▸ Document segment
State Senator Ricardo Lara, whose district includes a significant portion of the city, introduced legislation today to improve staffing at more than 550 dialysis clinics in California, 10 of which are located in Long Beach.
SB 349, the Dialysis Patient Safety Act, would require yearly inspections of dialysis clinics, while current law requires inspections every six years. Nursing homes in the state must be inspected yearly, and hospitals every two years, according to an announcement released today by SEIU-United Healthcare Workers West (SEIU-UHW), one of the largest hospital workers’ unions in the western United States.
Workers at dialysis clinics regularly report dangerously low staffing levels that threaten patient care. SB 349 would improve staffing levels in California, while seven states already have minimum staffing level requirements: Georgia, Maryland, Massachusetts, Oregon, South Carolina, Texas and Utah.
An incident last March at an Anaheim clinic where a patient collapsed in the parking lot could have been prevented if more staff had been on-hand at the time, a worker said, according to the release.
“Dialysis patients are grandparents, children and siblings, not numbers on a balance sheet,” said Lara in a statement. “It’s time to fix the dialysis industry and improve patient care for the more than 63,000 Californians who rely on this life-saving treatment in clinics daily.”
Those who have kidney failure must have their blood removed, cleaned and put back into their bodies. A typical dialysis treatment takes three hours and must be done three days a week for the rest of the patient’s life.
“The two largest dialysis corporations – DaVita and Fresenius – make $2.9 billion a year in profits from their dialysis operations in the United States, but workers say the companies pocket the money rather than improve patient care or provide adequate staffing in their clinics,” stated the release.
The 10 clinics in Long Beach that would benefit from Lara’s legislation are: US Renal Care Long Beach Dialysis, US Renal Care West Coast Dialysis, Long Beach Quest Dialysis Center, FMC Dialysis Services of North Long Beach, Bio-Medical Long Beach Community Hemodialysis Unit, Long Beach Harbor (UCLA), Bixby Knolls Dialysis, United Dialysis Center, Nephron Dialysis and El Dorado Dialysis.

▸ Information supplied
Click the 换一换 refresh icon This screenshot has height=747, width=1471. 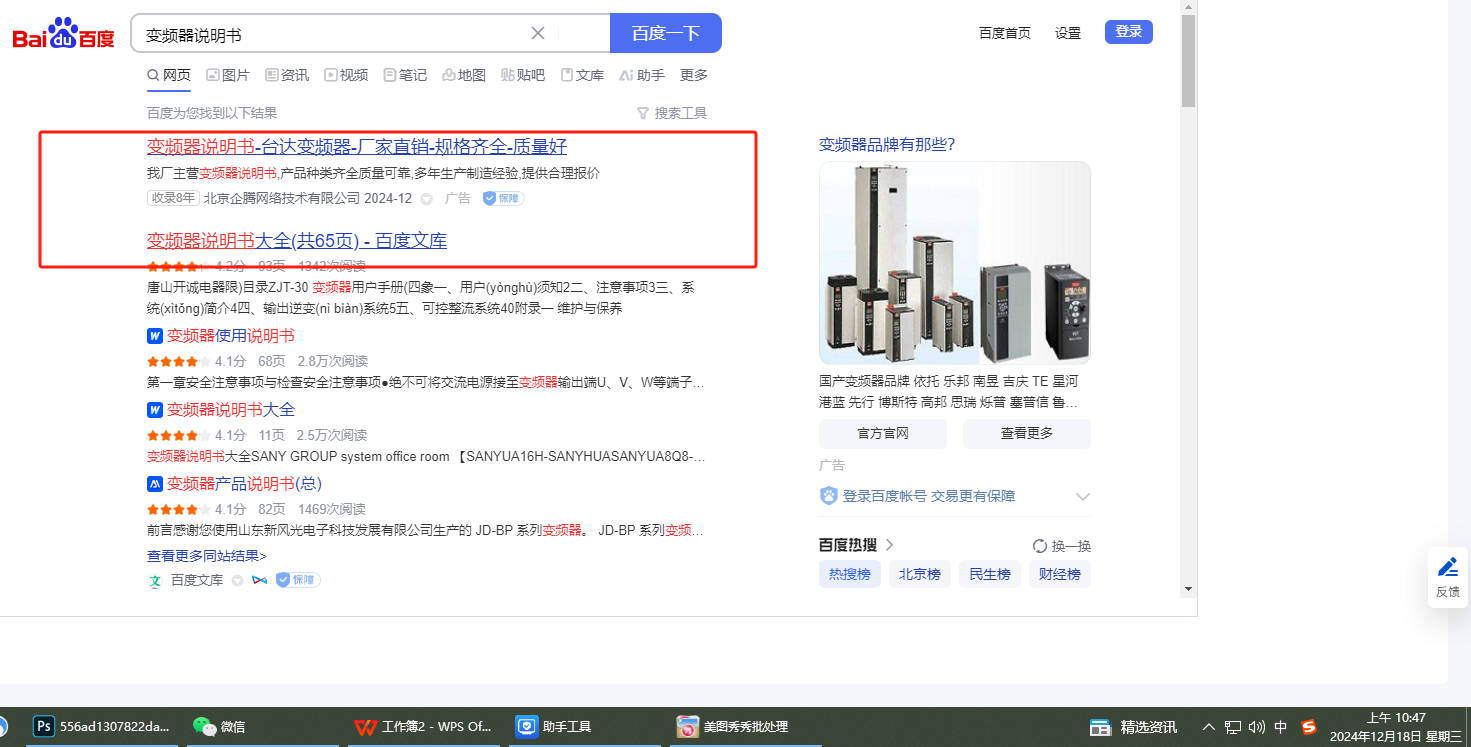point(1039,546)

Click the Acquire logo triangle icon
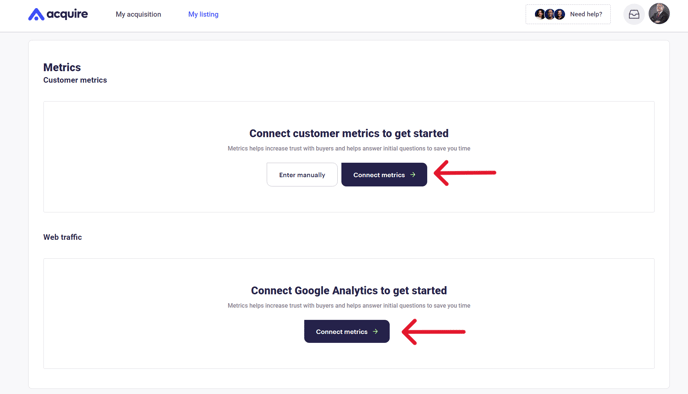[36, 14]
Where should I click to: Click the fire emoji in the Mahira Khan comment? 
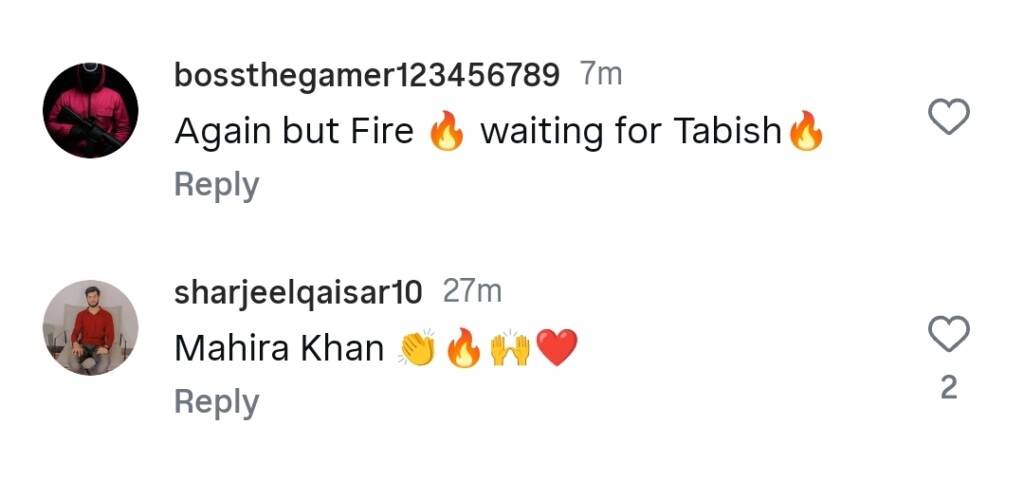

▸ Activity list
[1] List the states that the dialysis article names as already having minimum staffing level requirements.
[2] Retype the part of the dialysis article starting at "SB 349, the" and ending at "western United States.".

▸ Results
[1] Georgia, Maryland, Massachusetts, Oregon, South Carolina, Texas, Utah

[2]
SB 349, the Dialysis Patient Safety Act, would require yearly inspections of dialysis clinics, while current law requires inspections every six years. Nursing homes in the state must be inspected yearly, and hospitals every two years, according to an announcement released today by SEIU-United Healthcare Workers West (SEIU-UHW), one of the largest hospital workers’ unions in the western United States.